Washington State Ferries is in the process of transitioning to hybrid-electric power on its Jumbo Mark II-class ferries. Earlier this year Elliott Bay Design Group (EBDG) prepared a hybrid system integration study to analyze the feasibility of modifying three Jumbo Mark II vessels to integrate battery power into the propulsion plant.

The study discussed the initial power and energy requirements for each route (Seattle to Bainbridge and Edmonds to Kingston), the sizing of the battery banks, new arrangements on the vessels, impacts to the existing system and lifecycle cost analysis.

Results from the Jumbo Mark II study not only proved the feasibility and financial justification of the vessel conversion but highlighted several long-term benefits for WSF ferries and the affected region. Benefits included zero-emission crossings on the proposed routes, major reductions in NOx and particulate emissions after the conversion and near elimination of diesel fuel consumption for the Jumbo Mark II vessels.

The three ferries in the class, the Tacoma, Wenatchee, and Puyallup, are the largest in the Washington state fleet and the biggest emitters of greenhouse gas emissions. Collectively, these three vessels burn approximately 4.2 million gallons of fuel per year — more than 26% of the fleet's consumption.

This project would have an impact in meeting Washington State Department of Transportation's 2020 emissions targets set by the state Legislature and complying with the governor's executive order to transition to a zero-carbon emission fleet.

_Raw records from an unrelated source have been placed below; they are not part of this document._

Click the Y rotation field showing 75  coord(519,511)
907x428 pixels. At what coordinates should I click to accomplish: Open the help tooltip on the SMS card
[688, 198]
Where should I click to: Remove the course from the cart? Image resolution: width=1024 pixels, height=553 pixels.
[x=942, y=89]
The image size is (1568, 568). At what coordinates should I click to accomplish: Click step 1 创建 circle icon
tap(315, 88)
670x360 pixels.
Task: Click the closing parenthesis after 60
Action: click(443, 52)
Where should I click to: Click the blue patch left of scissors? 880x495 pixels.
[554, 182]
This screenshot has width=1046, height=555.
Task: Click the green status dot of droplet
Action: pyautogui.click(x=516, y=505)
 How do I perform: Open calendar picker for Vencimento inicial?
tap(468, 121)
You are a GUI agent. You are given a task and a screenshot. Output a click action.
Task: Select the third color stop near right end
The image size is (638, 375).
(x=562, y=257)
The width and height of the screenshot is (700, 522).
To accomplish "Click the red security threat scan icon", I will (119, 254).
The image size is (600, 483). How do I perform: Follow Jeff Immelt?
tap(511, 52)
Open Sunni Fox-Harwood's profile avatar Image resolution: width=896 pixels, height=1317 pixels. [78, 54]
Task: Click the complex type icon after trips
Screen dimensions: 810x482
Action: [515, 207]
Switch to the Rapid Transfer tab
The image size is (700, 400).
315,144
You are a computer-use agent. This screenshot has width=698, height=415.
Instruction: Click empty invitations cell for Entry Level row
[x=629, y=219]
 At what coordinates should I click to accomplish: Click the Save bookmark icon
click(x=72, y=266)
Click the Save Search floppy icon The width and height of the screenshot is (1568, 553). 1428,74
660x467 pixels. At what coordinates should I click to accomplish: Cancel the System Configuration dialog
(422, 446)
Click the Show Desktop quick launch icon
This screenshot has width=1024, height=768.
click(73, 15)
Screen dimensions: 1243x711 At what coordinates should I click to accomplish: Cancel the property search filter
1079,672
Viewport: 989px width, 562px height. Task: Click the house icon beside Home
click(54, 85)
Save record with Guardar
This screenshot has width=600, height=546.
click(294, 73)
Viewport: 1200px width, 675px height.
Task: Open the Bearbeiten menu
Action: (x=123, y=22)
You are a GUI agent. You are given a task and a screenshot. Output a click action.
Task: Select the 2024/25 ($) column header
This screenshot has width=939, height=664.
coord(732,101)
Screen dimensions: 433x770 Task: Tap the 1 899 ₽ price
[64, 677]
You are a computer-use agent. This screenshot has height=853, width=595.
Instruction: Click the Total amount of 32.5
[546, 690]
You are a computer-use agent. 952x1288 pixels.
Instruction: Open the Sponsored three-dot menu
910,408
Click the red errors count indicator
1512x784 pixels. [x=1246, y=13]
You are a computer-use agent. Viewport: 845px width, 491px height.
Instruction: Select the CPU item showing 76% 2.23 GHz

"Hybridization of the Jumbo Mark IIs has the potential to accomplish Washington State Ferries' role of providing safe, affordable, and environmentally friendly transportation across the waters of Puget Sound in a revolutionary new way," Will Ayers, chief electrical engineer at EBDG, said in a prepared statement.

Ayers recently toured several European ferry operators to observe hybrid-electric vessels already in operation. "We have the ideal opportunity to learn from them and apply such technologies where it makes the most sense," Ayers said.